Outre les outils apportés par la théorie psychanalytique et par la théorie littéraire, la rhétorique offre les outils conceptuels (figures et tropes) toujours adaptés à de multiples opérations descriptives, cependant susceptibles d’être complétés par les quelques ajouts terminologiques et conceptuels pratiques qui seront proposés ici.

« Lire la fiction avec le regard de la psychanalyse permet à la fois d’offrir aux textes une autre dimension et d’observer l’écriture dans sa genèse et dans son fonctionnement [18]. »

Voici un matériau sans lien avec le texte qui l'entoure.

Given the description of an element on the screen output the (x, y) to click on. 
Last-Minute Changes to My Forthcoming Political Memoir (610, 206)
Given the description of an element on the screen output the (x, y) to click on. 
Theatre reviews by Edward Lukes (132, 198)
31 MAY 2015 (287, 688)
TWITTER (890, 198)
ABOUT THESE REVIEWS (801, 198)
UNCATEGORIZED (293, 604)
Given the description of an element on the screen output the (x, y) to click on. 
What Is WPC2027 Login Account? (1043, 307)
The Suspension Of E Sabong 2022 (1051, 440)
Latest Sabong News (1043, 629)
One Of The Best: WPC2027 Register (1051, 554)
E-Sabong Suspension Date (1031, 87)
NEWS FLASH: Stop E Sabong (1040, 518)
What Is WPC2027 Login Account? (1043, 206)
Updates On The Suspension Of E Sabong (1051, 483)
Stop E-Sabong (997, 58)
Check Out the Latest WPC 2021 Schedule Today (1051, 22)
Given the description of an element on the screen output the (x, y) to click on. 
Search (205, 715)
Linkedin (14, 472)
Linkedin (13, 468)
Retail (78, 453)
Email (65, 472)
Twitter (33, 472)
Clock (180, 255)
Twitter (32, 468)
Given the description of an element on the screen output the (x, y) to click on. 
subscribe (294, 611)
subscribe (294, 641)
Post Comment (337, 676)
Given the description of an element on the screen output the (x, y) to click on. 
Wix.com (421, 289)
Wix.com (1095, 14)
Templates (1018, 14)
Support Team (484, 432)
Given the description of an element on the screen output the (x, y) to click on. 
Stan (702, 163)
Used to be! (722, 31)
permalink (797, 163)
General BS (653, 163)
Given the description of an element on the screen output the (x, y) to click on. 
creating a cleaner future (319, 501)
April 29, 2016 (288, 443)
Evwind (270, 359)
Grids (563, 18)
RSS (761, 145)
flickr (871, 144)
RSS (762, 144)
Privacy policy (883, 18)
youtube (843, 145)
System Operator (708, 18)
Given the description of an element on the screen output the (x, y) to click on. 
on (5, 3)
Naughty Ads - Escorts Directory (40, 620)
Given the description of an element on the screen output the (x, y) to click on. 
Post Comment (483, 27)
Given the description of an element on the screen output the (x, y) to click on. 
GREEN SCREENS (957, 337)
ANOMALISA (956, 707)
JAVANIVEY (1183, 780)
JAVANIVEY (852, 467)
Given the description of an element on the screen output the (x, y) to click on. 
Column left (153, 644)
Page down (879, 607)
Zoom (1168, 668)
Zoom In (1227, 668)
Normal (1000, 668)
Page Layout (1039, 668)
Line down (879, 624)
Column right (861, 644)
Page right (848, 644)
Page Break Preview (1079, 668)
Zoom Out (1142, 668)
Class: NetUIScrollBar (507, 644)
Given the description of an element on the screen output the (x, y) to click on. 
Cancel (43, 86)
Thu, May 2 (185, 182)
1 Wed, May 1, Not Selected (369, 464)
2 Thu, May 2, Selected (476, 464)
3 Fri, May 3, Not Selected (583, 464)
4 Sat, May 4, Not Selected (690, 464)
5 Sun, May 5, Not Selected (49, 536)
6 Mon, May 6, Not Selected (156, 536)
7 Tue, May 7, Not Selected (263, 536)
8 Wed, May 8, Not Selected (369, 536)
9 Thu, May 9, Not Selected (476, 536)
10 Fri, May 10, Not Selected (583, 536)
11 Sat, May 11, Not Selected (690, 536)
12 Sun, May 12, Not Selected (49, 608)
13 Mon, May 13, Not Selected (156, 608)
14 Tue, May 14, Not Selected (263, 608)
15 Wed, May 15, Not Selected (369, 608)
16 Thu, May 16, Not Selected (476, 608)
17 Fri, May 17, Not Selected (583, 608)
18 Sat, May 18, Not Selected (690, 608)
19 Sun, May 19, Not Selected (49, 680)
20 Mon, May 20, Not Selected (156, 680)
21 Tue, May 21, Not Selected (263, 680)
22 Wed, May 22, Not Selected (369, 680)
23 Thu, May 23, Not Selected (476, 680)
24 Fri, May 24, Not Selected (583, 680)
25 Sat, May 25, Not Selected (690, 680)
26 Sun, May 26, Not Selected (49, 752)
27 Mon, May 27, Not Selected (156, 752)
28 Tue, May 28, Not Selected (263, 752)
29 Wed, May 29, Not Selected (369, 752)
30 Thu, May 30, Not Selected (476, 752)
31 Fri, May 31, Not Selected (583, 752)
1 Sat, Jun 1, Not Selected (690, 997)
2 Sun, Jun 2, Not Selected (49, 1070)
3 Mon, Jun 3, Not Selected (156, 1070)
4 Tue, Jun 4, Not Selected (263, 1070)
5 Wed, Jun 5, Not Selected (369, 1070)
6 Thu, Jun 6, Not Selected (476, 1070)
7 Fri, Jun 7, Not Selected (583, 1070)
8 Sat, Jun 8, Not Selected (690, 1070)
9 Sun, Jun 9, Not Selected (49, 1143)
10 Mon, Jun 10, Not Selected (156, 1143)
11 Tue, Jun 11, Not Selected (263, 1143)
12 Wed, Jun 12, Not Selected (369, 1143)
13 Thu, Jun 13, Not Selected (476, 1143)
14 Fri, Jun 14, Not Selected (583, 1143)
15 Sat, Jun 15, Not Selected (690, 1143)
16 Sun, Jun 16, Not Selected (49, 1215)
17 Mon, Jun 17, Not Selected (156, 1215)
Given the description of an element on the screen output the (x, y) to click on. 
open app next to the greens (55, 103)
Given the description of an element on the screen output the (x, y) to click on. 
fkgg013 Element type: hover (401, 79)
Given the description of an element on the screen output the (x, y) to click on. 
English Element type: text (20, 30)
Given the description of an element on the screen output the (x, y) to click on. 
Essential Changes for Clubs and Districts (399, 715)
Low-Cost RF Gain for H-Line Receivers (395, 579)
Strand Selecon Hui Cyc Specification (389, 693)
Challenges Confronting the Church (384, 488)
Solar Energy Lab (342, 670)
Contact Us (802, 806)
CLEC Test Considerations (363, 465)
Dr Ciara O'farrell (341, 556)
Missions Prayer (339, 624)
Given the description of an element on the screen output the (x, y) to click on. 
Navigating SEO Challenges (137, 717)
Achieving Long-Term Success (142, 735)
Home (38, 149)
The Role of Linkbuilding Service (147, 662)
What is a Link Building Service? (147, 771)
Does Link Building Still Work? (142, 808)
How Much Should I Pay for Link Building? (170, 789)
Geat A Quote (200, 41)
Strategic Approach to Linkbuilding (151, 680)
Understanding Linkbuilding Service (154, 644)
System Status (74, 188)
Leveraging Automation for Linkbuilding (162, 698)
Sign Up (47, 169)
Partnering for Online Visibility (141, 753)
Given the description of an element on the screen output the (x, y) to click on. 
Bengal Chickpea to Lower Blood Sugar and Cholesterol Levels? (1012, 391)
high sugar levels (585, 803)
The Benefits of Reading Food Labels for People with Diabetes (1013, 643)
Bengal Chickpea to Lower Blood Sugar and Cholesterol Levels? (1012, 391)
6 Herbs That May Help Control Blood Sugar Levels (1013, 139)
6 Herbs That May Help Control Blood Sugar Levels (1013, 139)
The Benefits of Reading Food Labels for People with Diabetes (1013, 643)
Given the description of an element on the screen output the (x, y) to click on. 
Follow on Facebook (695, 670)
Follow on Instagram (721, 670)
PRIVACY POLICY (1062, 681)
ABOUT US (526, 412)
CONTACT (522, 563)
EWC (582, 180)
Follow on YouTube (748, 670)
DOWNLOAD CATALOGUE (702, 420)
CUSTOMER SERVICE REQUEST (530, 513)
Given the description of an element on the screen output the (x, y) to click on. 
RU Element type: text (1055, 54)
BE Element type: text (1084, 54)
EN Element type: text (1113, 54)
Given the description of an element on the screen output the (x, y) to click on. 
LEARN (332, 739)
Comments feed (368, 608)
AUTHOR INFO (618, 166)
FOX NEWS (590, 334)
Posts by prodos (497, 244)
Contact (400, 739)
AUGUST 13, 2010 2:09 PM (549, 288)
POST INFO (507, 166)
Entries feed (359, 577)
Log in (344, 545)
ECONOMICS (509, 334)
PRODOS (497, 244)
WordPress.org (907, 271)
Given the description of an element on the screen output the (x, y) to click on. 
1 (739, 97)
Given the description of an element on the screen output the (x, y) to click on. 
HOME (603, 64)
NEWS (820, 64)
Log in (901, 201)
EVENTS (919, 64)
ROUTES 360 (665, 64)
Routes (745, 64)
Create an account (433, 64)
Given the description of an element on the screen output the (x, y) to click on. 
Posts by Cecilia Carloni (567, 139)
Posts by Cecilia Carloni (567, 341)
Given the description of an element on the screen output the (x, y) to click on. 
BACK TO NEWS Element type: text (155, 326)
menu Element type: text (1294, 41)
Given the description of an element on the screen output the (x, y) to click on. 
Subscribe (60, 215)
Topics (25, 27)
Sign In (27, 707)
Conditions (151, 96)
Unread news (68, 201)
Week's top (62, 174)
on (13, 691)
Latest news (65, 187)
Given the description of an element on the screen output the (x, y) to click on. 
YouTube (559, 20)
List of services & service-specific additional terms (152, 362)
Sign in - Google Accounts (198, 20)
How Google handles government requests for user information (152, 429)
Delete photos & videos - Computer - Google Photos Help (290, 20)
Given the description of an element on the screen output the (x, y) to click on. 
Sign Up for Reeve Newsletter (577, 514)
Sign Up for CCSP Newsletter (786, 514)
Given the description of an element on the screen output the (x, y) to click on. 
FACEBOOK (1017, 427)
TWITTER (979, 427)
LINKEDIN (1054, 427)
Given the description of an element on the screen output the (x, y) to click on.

En psychanalyse, l’analysant est une personne. Dans la psychanalyse appliquée telle qu’elle vient d’être décrite, l’analysant est une logique narrative à qui l’on fera produire, en les mettant en évidence, des signifiants qui existent à la fois dans et en deçà du texte de manière latente. Cette instance est prise en charge par les personnages pris dans leur acception la plus large, avec les objets et les cadres qui les concernent, elle se trouve soumise de ce fait aux variations, voire aux dysfonctionnements, d’une vie intellectuelle, sexuelle, affective actualisée, mais également par ce qui fonctionne comme systèmes et éléments organisateurs de cette instance narrative, littéraire et psychique.
Ainsi, l’instance narrative telle qu’elle est définie ici concerne tous les déplacements à la fois réels, effectifs, figurés, symboliques, par lesquels les éléments des systèmes considérés prennent vie, font des choix, décrivent une trajectoire, définissent une gestualité, établissent un itinéraire, développent un tragique, construisent une comédie, agissent, réagissent, mettent en œuvre, vivent, comme selon la poussée, le but, l’objet et la source d’une pulsion.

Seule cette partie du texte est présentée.